Work required:
Look through the material below and count the lines with the string "Task". Report only the count.

---

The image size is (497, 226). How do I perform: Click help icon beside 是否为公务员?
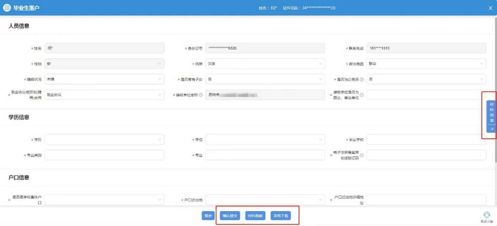click(x=362, y=79)
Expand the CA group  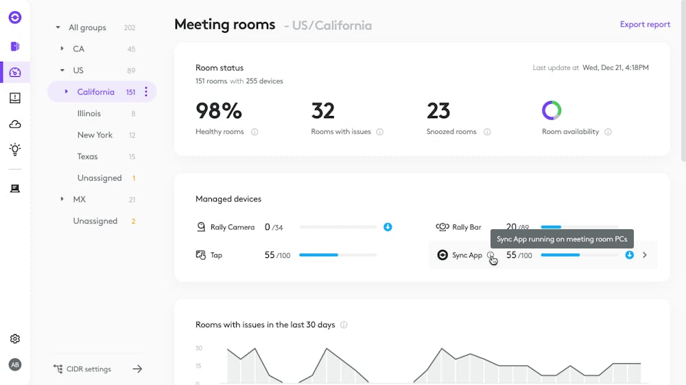(62, 49)
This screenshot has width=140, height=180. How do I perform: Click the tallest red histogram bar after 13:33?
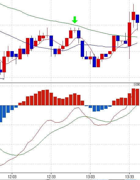133,97
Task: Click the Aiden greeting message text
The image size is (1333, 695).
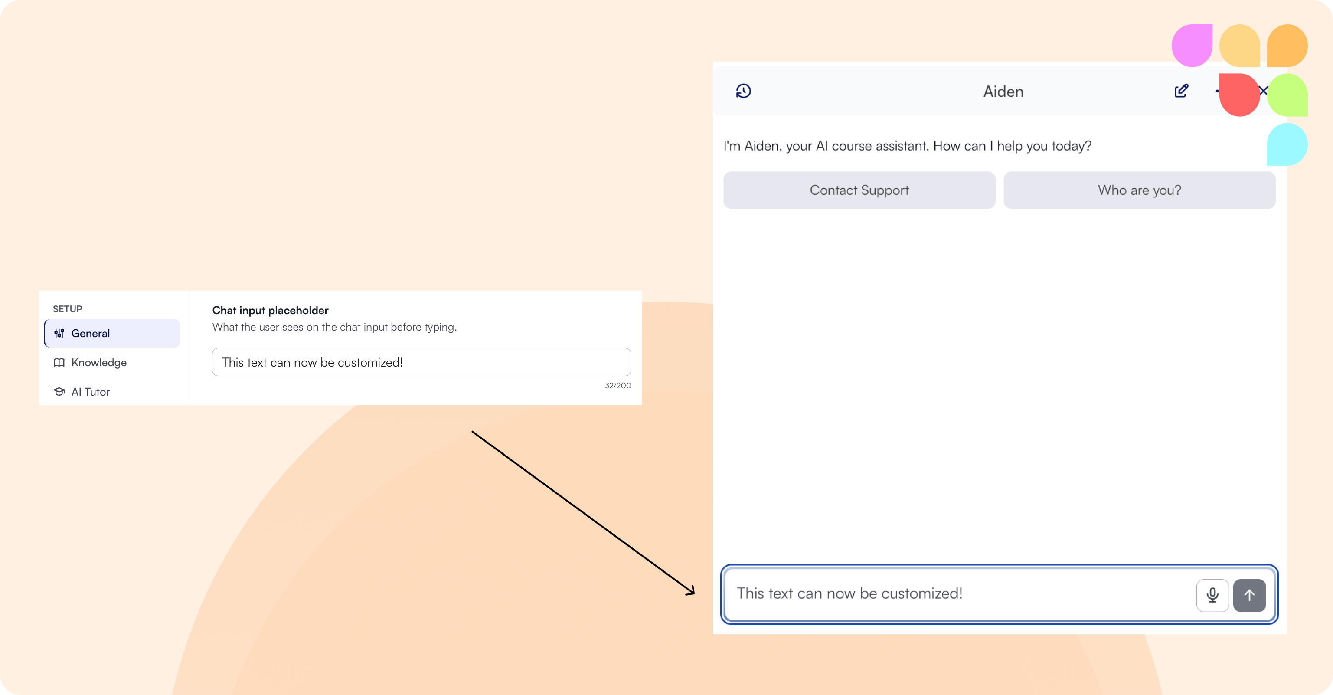Action: (907, 146)
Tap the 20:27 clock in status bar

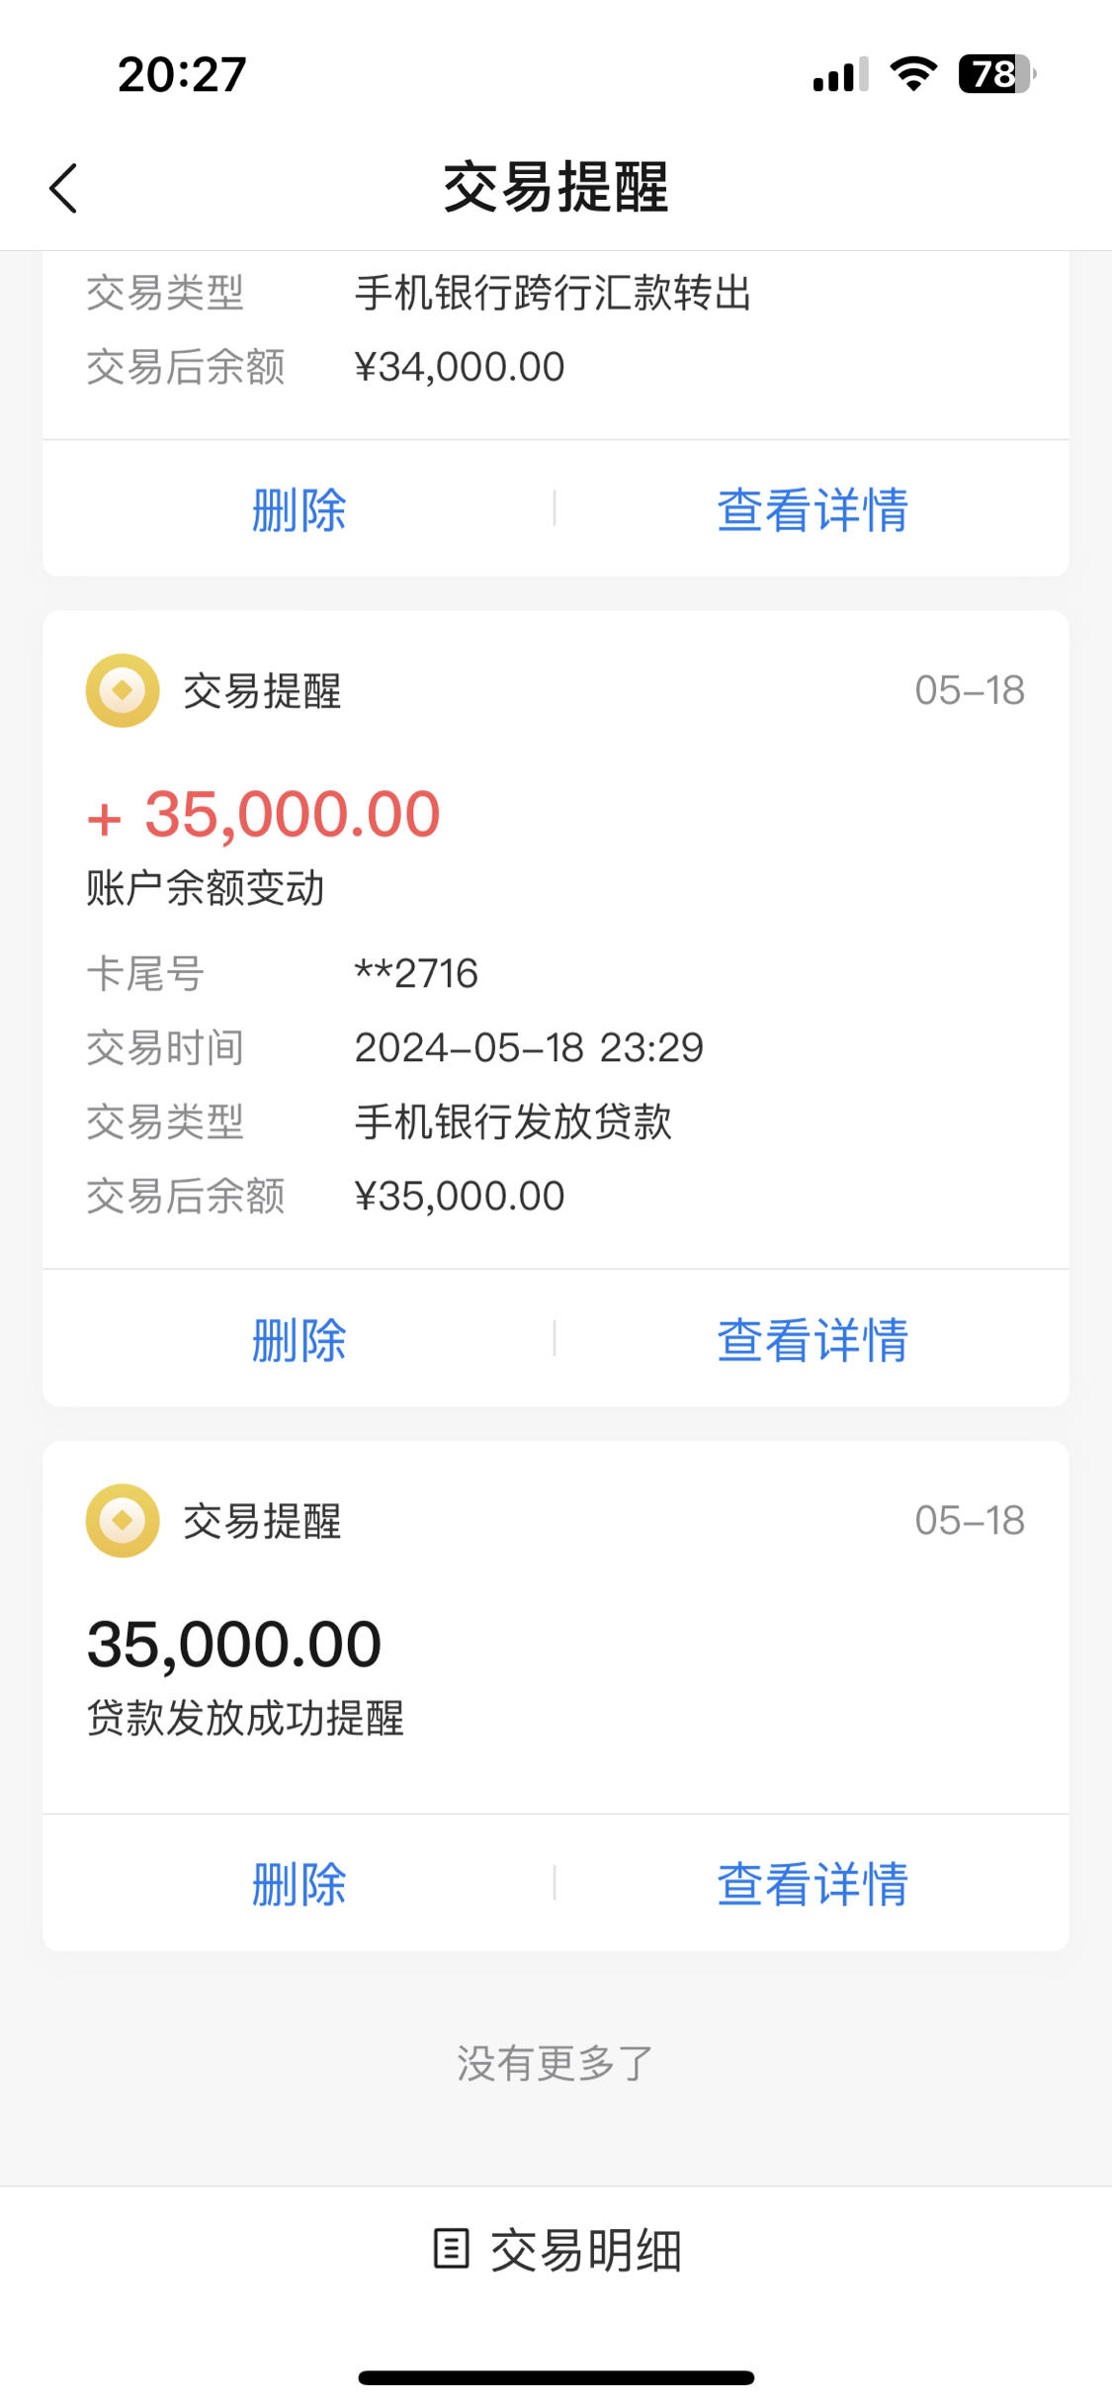coord(182,74)

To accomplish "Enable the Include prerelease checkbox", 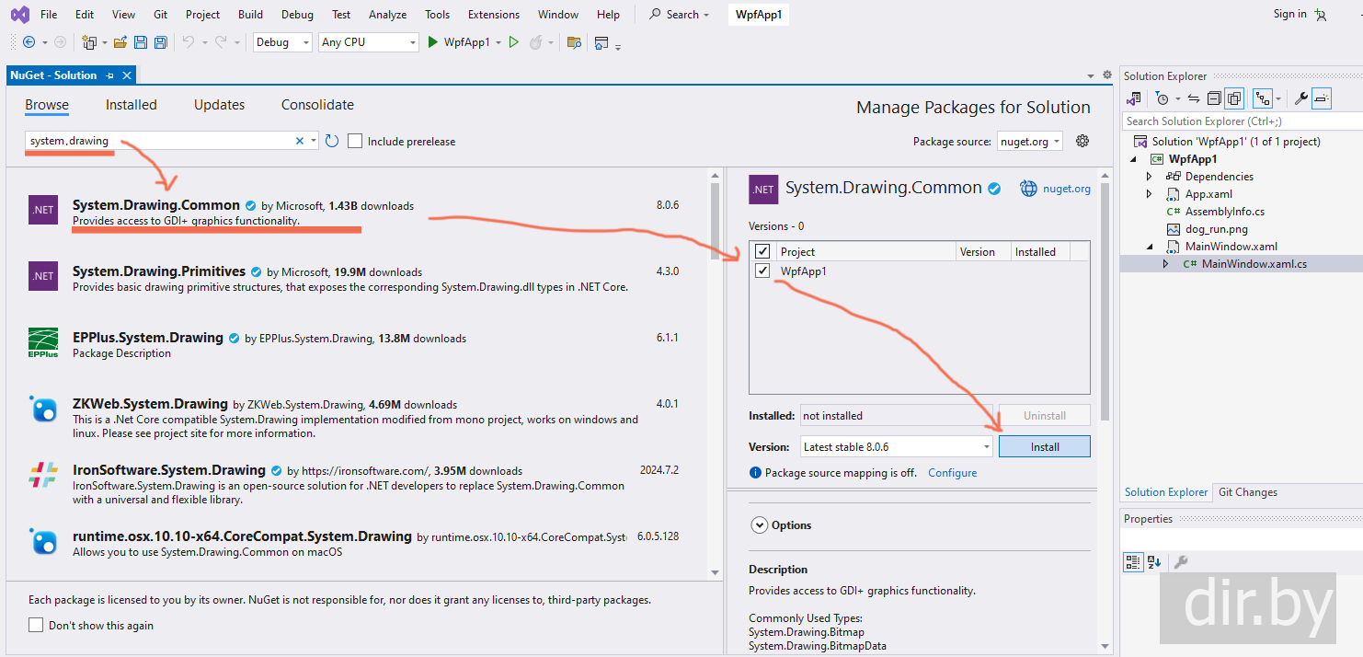I will pos(355,141).
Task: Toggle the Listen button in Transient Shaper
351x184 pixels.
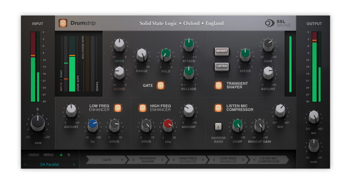Action: [x=221, y=66]
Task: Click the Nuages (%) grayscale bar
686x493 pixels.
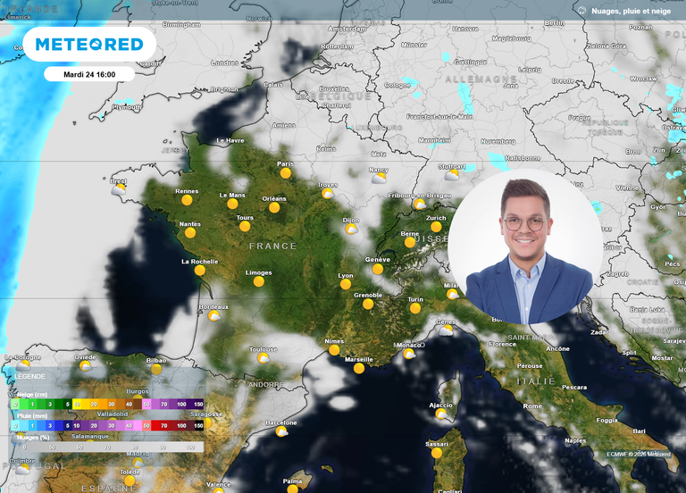Action: tap(106, 447)

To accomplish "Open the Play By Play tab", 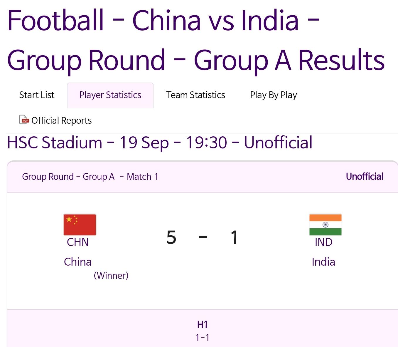I will [273, 95].
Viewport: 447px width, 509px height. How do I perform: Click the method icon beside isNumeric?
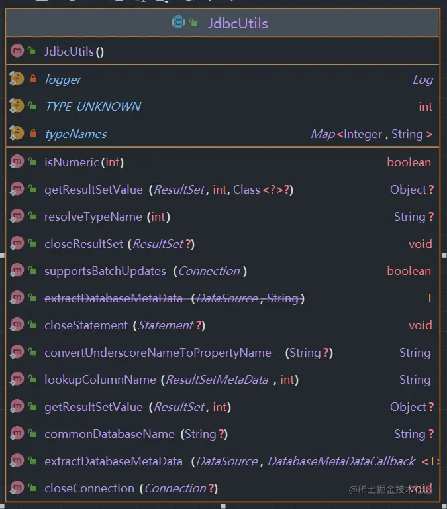(x=17, y=162)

---

Exercise solution:
3